GOOD news and bad news about the NHS is never symmetrical. Good news means everything is ticking along well, with no cause for alarm, but bad news is ever a clarion call of distress, with a need for urgent action.
The annual Scottish Intensive Care Audit has found that intensive care for the critically ill is generally “of a very high standard” across Scotland. That’s the good news. The bad news is that, in some parts of the country, patients are being discharged too early because of a shortage of intensive care beds. And if there is one board that does not need to hear any more bad news that is NHS Tayside.
Following earlier scandals involving the use of charitable donations to pay for essential services, and the departure of chief executive Lesley McLay after The Herald’s revelations, Tayside will be unhappy at making the headlines for all the wrong reasons once more.

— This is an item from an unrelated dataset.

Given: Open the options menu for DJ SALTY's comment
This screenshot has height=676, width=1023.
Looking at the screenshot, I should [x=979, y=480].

But it has to face up to the finding that patients in its Intensive Care Unit at Ninewells Hospital in Dundee are three times more likely than the Scottish average to be discharged. That they are usually discharged to beds in other departments is something of mercy but one that is strained by their receiving, in the audit’s words, “a lower level of care”.

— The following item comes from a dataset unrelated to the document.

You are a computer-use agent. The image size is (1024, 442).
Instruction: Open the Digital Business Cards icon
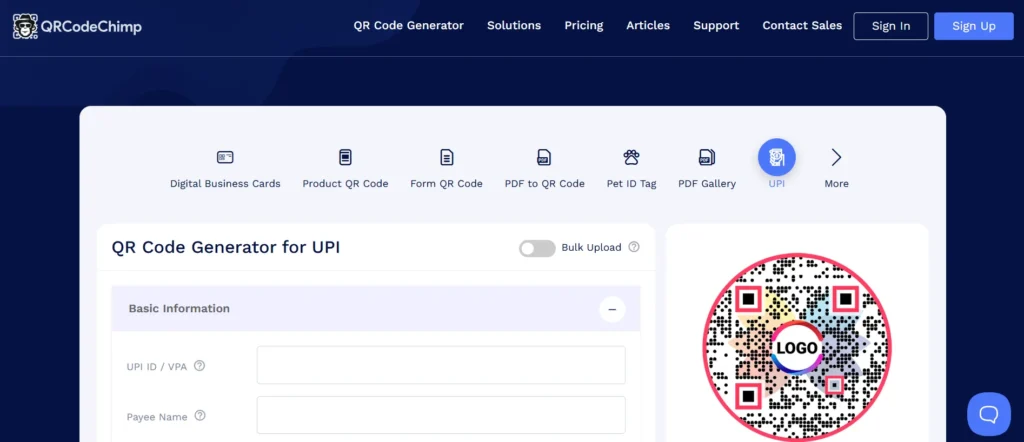coord(225,157)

The problem is caused by there not being enough beds in the Intensive Care Unit. The report describes provision as “inadequate”. Here is an urgent task for NHS Tayside: make it adequate. It’s not an option. It’s a serious problem that has to be addressed.
How to go about that? Well, Dr Stephen Cole, the audit group chairman, has called on NHS boards with lower levels of critical care to reconsider their investment decisions. That is a good starting point. Funding, we know, is tight. It always will be. But a serious problem has been identified. Consequently, there has to be a serious attempt at finding a solution.
We should say that Tayside, which is also the centre of controversy over the centralisation of the most serious A&E admissions at Ninewells, is not the only board facing challenges. Forth Valley Royal Hospital had the worst record for delayed discharges, with 52 per cent held up for more than four hours, usually due to a lack of beds elsewhere in the hospital.
It’s the NHS. It’s never going to be perfect. But the whole point of these valuable audits is that they flag up problems that demand attention from the respective boards concerned. NHS Tayside became a significant embarrassment for previous Health Secretary Shona Robison. We’re sure that her successor, Jeane Freeman, will be keeping a particularly watchful eye on the situation there.